In uno stato democratico le idee si confrontano, le posizioni si verificano, ma non è buona cosa reprimere con minacce coloro che dissentono. Anche se non è autentica di Voltaire, credo che sia bene fare nostra questa affermazione: «Non condivido affatto quello che tu pensi, ma darei la vita perché tu abbia la libertà di esprimerti».
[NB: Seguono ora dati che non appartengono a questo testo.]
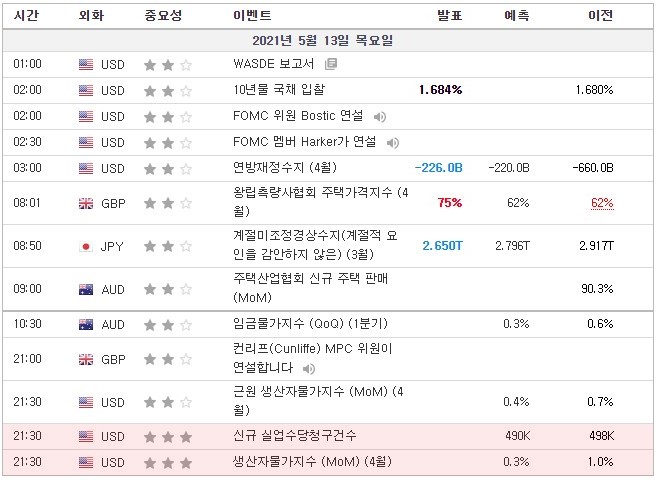Click the 시간 column header
The image size is (658, 480).
(26, 16)
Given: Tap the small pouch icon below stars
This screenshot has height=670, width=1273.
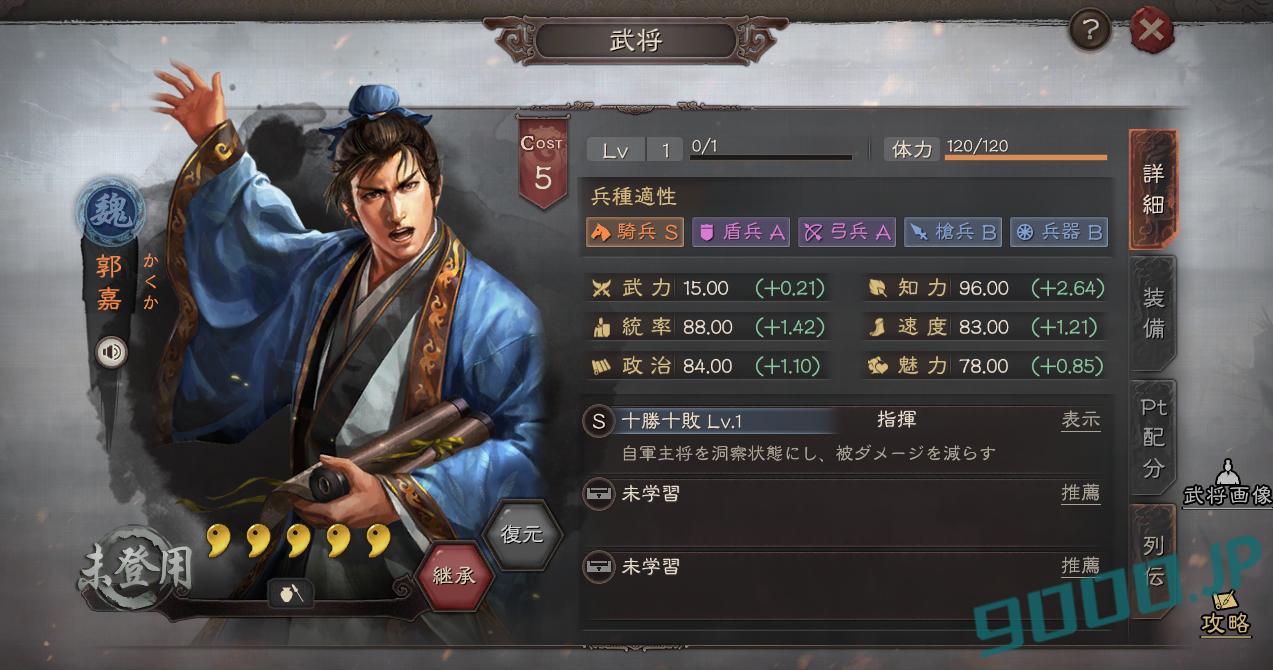Looking at the screenshot, I should point(290,593).
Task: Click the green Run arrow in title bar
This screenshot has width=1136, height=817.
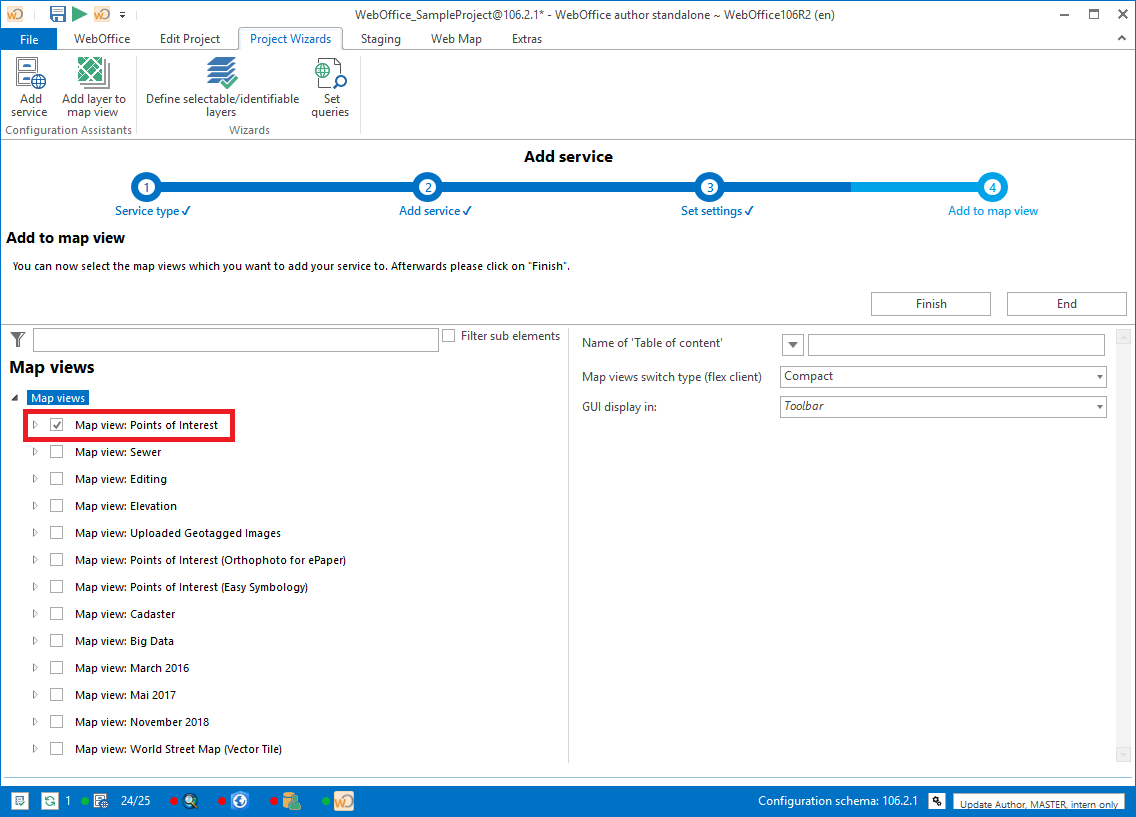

Forse «non se ne può più del livore del vostro editorialista Don Mangiarotti contro i Gay». O forse non se ne può più di coloro che al dibattito libero preferiscono il consenso del politically correct, facendo tacere le voci discordi. Chissà perché con tutte le loro citazioni del Papa Francesco, anzi, del «Vescovo di Roma», hanno proprio scordato quella sul «pensiero unico»? Qualche giorno fa, in Santa Marta, così ha detto il Papa: «E’ un pensiero chiuso che non è aperto al dialogo, alla possibilità che ci sia un’altra cosa, alla possibilità che Dio ci parli, ci dica com’è il suo cammino, come ha fatto con i profeti. Questa gente non aveva ascoltato i profeti e non ascoltava Gesù. E’ qualcosa di più che una semplice testardaggine. No, è di più: è l’idolatria del proprio pensiero. ‘Io la penso così, questo deve essere così e niente di più’. Questa gente aveva un pensiero unico e volevano imporre questo pensiero al popolo di Dio, per questo Gesù li rimprovera: ‘Voi caricate sulle spalle del popolo tanti comandamenti e voi non li toccate con un dito’ […] Il secolo scorso abbiamo visto tutti noi le dittature del pensiero unico, che hanno finito per uccidere tanta gente, ma nel momento in cui loro si sentivano padroni non si poteva pensare altrimenti. Si pensa così […] Oggi si deve pensare così e se tu non pensi così, non sei moderno, non sei aperto o peggio. Tante volte dicono alcuni governanti: ‘Ma, io chiedo un aiuto, un aiuto finanziario per questo’, ‘Ma se tu vuoi questo aiuto, devi pensare così e devi fare questa legge, quell’altra, quell’altra...’ Anche oggi c’è la dittatura del pensiero unico e questa dittatura è la stessa di questa gente: prende le pietre per lapidare la libertà dei popoli, la libertà della gente, la libertà delle coscienze, il rapporto della gente con Dio. Ed oggi Gesù è crocifisso un’altra volta».
Credo allora che sia meglio dare ragioni che esprimere rabbiosa insofferenza.
P.S.: Oggi ho letto la terribile notizia che a Mosul i cristiani sono stati cacciati dal paese e le loro case confiscate coll’infamante scritta (per gli integralisti islamici) di una N sulle loro porte, una N che ricorda il nome di «Nazareni» dato ai cristiani. Proviamo a chiedere rispetto per tutti, libertà di fede, e offriamo anche un aiuto concreto a chi soffre così duramente. Per conto mio metterò una tale «N» sulla mia casa!